Competenza commercio al Trentino, ritorna (dopo il flop) la chiusura dei negozi la domenica e i festivi? "Non è così semplice: serve approfondimento giuridico"
La competenza sul commercio è tra le novità più rilevanti contenute nell'approvazione della riforma dello Statuto d'autonomia. Si può di nuovo parlare della chiusura dei negozi la domenica e i festivi? La cautela della Cgil

TRENTO. "Serve un approfondimento giuridico ma anche un confronto serio per evitare un ritorno al passato". Le parole di Andrea Grosselli, il segretario della Cgil del Trentino commenta l'acquisizione di Trentino (e Alto Adige) della competenza sul commercio. "Ci sono tanti fattori che devono essere valutati per riproporre una norma che legiferi sulle chiusure dei negozi la domenica e i festivi".
La competenza sul commercio è tra le novità più rilevanti contenute nell'approvazione della riforma dello Statuto d'autonomia (Qui articolo). Nonostante i profili di incostituzionalità, la Giunta Fugatti I (con l'assessore Roberto Failoni che ha mantenuto la delega anche nel bis) aveva legiferato sulle chiusure domenicali (e nei festivi) di supermercati e negozi provinciali. Il governo aveva impugnato (e vinto), alcune attività economiche avevano promosso un ricorso al Tar e anche l'Autorità Garante della Concorrenza e del Mercato aveva bocciato il provvedimento.
Spallucce della Provincia, la legge si era rivelata incostituzionale ma si era puntato, questa la giustificazione, sul voler lanciare un messaggio. Il tema poi non è più stato affrontato per alcuni anni. Ora che il Trentino ha la competenza primaria sul commercio è tempo di affrontare nuovamente l'argomento.
"Non è così semplice", dice Grosselli. "E' vero che c'è la competenza primaria sul commercio ma è necessario analizzare in quale capitolo ricade la fattispecie degli orari e delle aperture. In questo caso entra in gioco la concorrenza, quindi ci sono regolamenti europei e nazionali che affrontano questa situazione. Si deve comprendere giuridicamente se ci sono margini di manovra per legiferare realmente a livello provinciale rispetto a questa materia".
Insomma, il sindacato di via Muredei resta cauto in questa fase a pubblicazione sostanzialmente troppo fresca. E' sì pronto a sedersi ai tavoli negoziali ma il percorso potrebbe essere lungo.

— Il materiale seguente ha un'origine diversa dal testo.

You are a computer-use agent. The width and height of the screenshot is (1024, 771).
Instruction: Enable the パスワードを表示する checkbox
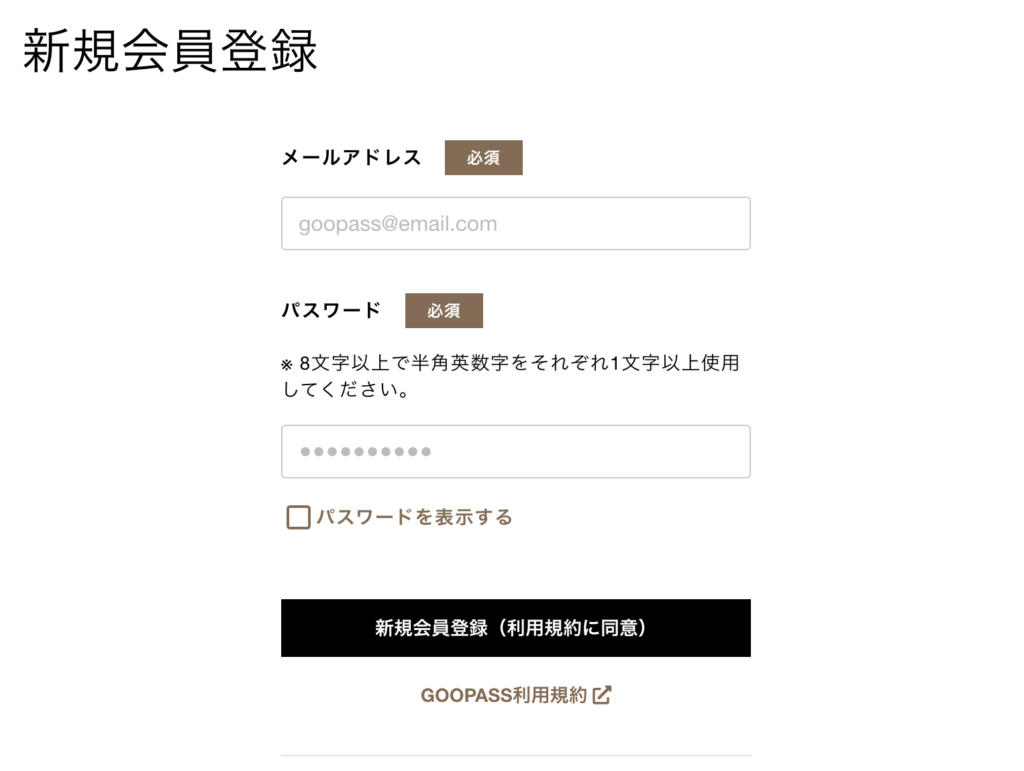[x=298, y=517]
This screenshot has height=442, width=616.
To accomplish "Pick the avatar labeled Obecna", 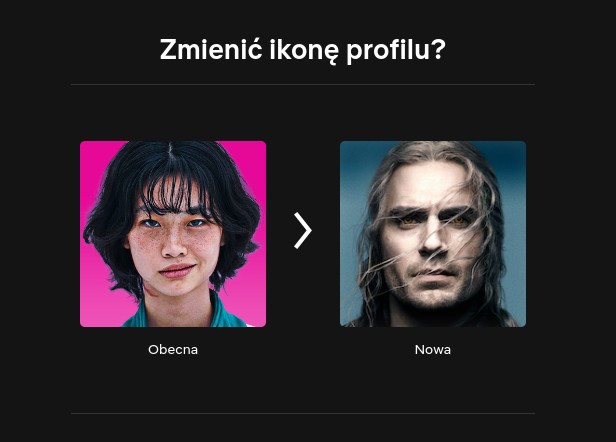I will [x=173, y=234].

Il rischio è che questa disposizione sia in contrasto con le norme e con i principi di liberalizzazione che sono stati sanciti in materia tanto a livello europeo quanto a quello nazionale.
"C'è inoltre da aprire un confronto con la parte imprenditoriale perché la domenica e i festivi per molti negozi hanno assunto un peso rilevante sull'attività in generale, quindi è necessario un dialogo con le varie associazioni per evitare eventuali ricorsi e frizioni".
Nel passato ci si era appoggiati all'attrattività turistica dei vari territori, ma anche alla garanzia del pluralismo nella concorrenza per prevedere la possibilità di deroghe. A fronte di una generalizzata opposizione del mondo del commercio, le aree a forte vocazione turistica, all'epoca, avrebbero potuto tenere le saracinesche alzate per alcuni giorni durante l'anno. Un elenco piuttosto rivedibile.
"Si devono evitare gli errori del passato", evidenzia Grosselli. "C'è stato un aumento dei consumi durante domeniche e festivi ma contestualmente un peggioramento delle condizioni di lavoro per moltissimi addetti. Anche qui va previsto un confronto per prevedere tutele e garanzie".
La legge è una strada ma parallelamente c'è il binario, non secondario, delle trattative sindacali. "Se un esercizio commerciale è aperto in un'area ad alta vocazione turistica si deve aprire una stagione negoziale - prosegue il segretario della Cgil - per arrivare a una revisione contrattuale che possa migliorare sensibilmente il trattamento economico e salariale delle lavoratrici e dei lavoratori occupati in quei giorni".
La materia però è complessa e tocca più aspetti dell'architettura del welfare. "Si deve investire sui servizi conciliativi e sui servizi dell'infanzia per garantire una vita familiare adeguata e un equilibrio con il lavoro. Si deve aggiornare un'intesa territoriale per migliorare le condizioni generali".
C'è il rischio che si provi a legiferare come spot elettorale? Le scadenze, elezioni nazionali il prossimo anno e nel 2028 quelle provinciali, sono lontane, ma non lontanissime. "Non credo che questa partita possa essere utilizzata in modo strumentale a fini politici. La Giunta provinciale è molto sensibile alle istanze delle categorie economiche", conclude Grosselli.